In electricity, a final investment decision on the development of a new gas-fueled power station is expected by summer. This decision will greatly depend on the progress of the target model, as well as the government’s commitment to its decarbonization policy.

As for its hydrocarbon interests, ELPE plans to stage a first drilling operation at the Gulf of Patras block by the end of 2020. Seismic surveys at other blocks in its hydrocarbon porfolio are currently being conducted.


Jetoil placed on the comeback trail by new owner Centracore

Bankruptcy-struck oil trading company Jetoil, now controlled by Austria’s Centracore and on the rebound, has reclaimed approximately 15 percent of the fuel-station network it controlled prior to the rescue plan.

Jetoil now operates 83 fuel stations (DODO, dealer-owned, dealer-operated), primarily in northern Greece, as well as the Thessaly, Epirus and other mainland regions.

At the peak of Jetoil’s crisis in the summer of 2016 – when founder Kyriakos Mamidakis committed suicide, aged 84, not long after the company had filed for bankruptcy – the company’s retail network had shrunk to just 34 outlets.

A Jetoil rescue plan was approved Iast year. Strategic investor Centracore agreed to take on the company’s liabilities following a partial haircut.

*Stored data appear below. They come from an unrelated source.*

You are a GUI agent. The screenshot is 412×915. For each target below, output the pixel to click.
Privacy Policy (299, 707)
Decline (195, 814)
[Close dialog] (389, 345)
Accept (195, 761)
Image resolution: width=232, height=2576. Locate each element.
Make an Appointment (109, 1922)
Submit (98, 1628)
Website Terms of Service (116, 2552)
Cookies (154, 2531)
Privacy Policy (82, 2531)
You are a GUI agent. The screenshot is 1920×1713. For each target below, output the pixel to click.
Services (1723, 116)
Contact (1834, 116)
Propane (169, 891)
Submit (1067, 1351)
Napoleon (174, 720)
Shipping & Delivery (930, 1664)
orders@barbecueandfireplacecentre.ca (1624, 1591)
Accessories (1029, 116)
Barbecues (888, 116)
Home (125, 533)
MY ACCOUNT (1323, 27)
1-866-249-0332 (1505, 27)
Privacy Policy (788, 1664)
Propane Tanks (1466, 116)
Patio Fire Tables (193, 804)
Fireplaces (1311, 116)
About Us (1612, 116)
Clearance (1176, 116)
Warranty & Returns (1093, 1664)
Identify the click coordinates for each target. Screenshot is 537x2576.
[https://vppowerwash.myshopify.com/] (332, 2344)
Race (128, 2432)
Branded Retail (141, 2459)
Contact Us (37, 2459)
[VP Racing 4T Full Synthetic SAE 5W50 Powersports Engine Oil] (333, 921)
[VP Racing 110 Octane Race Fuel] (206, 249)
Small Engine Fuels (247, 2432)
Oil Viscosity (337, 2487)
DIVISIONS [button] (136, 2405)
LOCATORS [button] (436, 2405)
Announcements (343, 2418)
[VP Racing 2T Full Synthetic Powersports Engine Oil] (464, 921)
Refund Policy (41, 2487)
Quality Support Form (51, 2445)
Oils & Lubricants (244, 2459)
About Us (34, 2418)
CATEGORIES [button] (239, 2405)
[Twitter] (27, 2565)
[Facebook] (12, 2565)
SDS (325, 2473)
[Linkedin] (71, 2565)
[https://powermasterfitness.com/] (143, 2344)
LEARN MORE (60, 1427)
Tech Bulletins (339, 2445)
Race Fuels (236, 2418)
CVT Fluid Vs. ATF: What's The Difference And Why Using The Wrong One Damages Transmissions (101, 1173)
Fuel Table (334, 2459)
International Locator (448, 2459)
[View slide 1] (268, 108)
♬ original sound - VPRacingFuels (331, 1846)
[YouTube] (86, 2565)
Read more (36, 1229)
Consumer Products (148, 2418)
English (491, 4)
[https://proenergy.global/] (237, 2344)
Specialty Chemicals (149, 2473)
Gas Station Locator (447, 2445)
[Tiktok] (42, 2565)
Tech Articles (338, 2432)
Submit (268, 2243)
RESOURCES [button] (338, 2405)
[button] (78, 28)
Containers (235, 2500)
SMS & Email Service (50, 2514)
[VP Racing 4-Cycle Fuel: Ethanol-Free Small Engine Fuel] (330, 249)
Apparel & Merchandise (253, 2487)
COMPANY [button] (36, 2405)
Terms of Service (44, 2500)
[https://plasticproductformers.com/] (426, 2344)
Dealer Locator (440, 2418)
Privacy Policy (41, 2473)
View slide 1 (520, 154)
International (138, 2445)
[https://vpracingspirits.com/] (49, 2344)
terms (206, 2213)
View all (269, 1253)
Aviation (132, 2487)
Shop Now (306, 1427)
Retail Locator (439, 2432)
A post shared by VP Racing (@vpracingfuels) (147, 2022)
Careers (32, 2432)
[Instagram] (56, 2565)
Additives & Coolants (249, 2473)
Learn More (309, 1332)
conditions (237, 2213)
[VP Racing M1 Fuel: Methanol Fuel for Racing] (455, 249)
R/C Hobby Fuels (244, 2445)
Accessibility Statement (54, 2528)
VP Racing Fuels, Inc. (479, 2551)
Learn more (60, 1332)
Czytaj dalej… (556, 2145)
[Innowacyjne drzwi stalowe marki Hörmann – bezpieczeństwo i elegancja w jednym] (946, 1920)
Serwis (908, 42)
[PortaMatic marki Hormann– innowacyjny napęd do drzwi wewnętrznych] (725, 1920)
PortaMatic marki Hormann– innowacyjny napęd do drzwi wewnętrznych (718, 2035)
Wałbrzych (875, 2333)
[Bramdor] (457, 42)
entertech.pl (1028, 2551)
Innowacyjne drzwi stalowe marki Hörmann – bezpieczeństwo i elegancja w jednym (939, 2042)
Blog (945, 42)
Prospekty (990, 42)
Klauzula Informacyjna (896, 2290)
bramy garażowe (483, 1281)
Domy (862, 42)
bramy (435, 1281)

Besides a purchase price of 107 million euros, the new Jetoil shareholder has invested 10 million euros to upgrade the company’s storage facility in Kalohori, on the outskirts of Thessaloniki.

Jetoil has increased its sales in Greece and achieved significantly higher exports since its takeover. Total sales for the first financial year since Centracore’s entry reached 420 million euros generated by a trading volume of 350,000 metric tons.

In a year, the company has achieved 35 percent of its business plan’s target, set at one million metric tons of trading volume, or a 10 percent Greek market share, including exports.

The strategic investor, maintaining access to Russian refineries, has admitted the decision to invest in Greece was based on export potential to Balkan markets. Centracore obtained a Greek trading license in July, 2018.

Centracore is a Vienna-based trading company headed by Luxembourg’s UFG Europe Holding, holding an 80.1 percent share and comprised of private equity funds. Russian Petroleum company Rosneft holds the other 19.9 percent.

Market analysts expect ELPE 50.1% sale to reach over €2bn

Market analysts, including HSBC, in a new report, expect the ELPE group (Hellenic Petroleum) sale offering a 50.1 percent stake to exceed 2 billion euros.

Besides the privatization’s higher aspirations generated by ELPE’s strong profit figures, including a streak of records, international analysts are also pointing to excellent prospects for the petroleum group over the next two years, at least, as well as its limited exposure to mazut.

ELPE’s share ended trading last Friday at 7.57 euros but the petroleum group’s privatization may escalate its share price by 50 percent to 11.7 euros, according to the recent HSBC report, covering refineries in Europe, the Middle East and Africa (EMEA).

Given a share price of 11.7 euros, a 50.1 percent stake of ELPE would be worth 1.78 billion euros. Adding a 20 percent premium to this figure for the petroleum firm’s management rights also offered in the sale increases the value to 2.1 billion euros.

ELPE, it should also be noted, is one of the wider region’s few refineries which, with a minimal amount of facility adjustments, will be capable of producing new environmentally friendly shipping fuels by 2020. This prospect, promising even higher profit levels at ELPE in the near future, is seen adding to the petroleum group’s appeal among investors.

According to latest developments, buyers will be asked to submit binding offers within the first quarter of 2019.

Two new participants, US firm Carlyle and Algeria’s Sonatrach, are believed to be discussing respective partnerships with the privatization’s list of two existing candidates, Switzerland’s Glencore and Dutch company Vitol. No official announcements have been made on the rumored Glencore-Carlyle and Vitol-Sonatrach pairings.

TAIPED, the privatization fund, has yet to set a deadline for new partnerships.